▶ _Goal of the exercise_
If a line in the entries below includes the string "button", copy it out.

▶ _Given records_
----
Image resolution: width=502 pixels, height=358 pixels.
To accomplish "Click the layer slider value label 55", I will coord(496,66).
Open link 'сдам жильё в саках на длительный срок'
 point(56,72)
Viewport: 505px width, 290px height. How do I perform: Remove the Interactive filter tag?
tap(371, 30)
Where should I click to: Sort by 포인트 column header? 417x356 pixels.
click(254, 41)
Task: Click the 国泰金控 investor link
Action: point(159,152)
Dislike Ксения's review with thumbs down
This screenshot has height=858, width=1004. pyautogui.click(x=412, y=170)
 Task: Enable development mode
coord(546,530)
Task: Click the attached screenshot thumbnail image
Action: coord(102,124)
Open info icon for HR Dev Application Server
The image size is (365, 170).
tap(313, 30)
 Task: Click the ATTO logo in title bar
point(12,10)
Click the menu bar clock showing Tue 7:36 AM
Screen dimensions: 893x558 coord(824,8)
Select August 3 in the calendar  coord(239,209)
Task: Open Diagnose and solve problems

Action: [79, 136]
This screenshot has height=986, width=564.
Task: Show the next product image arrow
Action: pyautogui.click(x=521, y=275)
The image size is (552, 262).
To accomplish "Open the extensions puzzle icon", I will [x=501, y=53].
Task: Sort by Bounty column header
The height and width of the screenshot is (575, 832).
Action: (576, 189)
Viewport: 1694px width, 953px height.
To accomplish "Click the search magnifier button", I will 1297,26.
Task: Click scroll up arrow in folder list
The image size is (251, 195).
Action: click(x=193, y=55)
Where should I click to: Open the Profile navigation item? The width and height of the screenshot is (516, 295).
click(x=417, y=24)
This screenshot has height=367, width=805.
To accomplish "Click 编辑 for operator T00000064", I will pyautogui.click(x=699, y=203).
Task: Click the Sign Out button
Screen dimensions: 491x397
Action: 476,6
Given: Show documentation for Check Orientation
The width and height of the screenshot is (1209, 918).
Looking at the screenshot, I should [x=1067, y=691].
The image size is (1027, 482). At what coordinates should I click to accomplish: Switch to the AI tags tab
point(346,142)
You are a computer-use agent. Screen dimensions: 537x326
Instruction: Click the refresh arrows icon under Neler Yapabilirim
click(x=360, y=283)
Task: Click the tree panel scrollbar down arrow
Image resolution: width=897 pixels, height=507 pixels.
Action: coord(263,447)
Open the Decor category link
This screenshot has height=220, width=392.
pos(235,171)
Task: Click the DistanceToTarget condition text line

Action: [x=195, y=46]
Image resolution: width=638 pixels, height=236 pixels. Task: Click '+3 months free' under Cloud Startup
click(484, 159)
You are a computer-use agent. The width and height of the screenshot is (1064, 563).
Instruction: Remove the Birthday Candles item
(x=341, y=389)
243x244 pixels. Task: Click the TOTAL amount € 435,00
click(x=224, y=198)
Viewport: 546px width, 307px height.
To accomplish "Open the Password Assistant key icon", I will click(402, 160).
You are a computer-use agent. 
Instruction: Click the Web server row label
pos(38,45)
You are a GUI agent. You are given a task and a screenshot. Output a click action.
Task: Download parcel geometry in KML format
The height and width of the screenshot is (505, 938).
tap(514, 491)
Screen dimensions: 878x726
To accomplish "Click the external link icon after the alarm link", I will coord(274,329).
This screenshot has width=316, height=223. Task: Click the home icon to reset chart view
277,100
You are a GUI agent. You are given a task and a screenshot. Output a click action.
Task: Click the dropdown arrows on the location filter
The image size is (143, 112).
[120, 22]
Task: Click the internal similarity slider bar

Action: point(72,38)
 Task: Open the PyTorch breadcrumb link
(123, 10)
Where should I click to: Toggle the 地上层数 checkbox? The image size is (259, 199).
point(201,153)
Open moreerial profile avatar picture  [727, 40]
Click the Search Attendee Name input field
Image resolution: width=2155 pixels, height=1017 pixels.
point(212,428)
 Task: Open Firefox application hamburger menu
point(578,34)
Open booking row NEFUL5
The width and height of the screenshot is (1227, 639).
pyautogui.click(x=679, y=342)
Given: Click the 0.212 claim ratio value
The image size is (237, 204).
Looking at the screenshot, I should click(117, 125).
----
▶ _Problem solution_
To accomplish "Click the search magnifier button", I will 1297,26.
Task: Click the Sign Out button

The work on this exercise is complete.